Exercise inputs Start Marker

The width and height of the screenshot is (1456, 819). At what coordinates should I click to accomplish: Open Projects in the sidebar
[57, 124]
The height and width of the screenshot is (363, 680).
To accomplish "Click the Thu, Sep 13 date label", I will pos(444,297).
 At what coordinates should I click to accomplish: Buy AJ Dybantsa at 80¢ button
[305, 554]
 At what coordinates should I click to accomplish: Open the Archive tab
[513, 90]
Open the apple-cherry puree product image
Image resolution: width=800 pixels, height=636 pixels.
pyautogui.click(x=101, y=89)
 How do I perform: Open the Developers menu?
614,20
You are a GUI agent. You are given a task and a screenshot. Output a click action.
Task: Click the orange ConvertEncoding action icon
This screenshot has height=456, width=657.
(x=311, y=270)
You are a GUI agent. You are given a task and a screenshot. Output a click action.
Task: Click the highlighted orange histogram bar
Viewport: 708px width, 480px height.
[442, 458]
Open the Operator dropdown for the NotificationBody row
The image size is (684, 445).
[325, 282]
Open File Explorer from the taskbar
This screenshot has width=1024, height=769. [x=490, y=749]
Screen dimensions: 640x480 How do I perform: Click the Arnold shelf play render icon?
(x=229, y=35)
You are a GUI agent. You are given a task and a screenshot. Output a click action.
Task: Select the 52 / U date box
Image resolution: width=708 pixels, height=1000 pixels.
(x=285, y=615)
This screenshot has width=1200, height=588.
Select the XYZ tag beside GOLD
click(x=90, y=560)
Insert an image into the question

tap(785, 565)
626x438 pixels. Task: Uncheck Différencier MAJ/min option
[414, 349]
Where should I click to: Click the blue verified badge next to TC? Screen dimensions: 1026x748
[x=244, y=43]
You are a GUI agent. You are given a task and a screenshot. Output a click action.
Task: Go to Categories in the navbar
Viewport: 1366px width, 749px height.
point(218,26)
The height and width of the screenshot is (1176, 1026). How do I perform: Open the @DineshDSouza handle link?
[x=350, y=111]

Exercise inputs End Marker

[Required work]:
Please return the lines above exactly, from the first one down to the line with "Open the apple-cherry puree product image", and stop after that line.

[Task output]:
The width and height of the screenshot is (1456, 819). At what coordinates should I click to accomplish: Open Projects in the sidebar
[57, 124]
The height and width of the screenshot is (363, 680).
To accomplish "Click the Thu, Sep 13 date label", I will pos(444,297).
 At what coordinates should I click to accomplish: Buy AJ Dybantsa at 80¢ button
[305, 554]
 At what coordinates should I click to accomplish: Open the Archive tab
[513, 90]
Open the apple-cherry puree product image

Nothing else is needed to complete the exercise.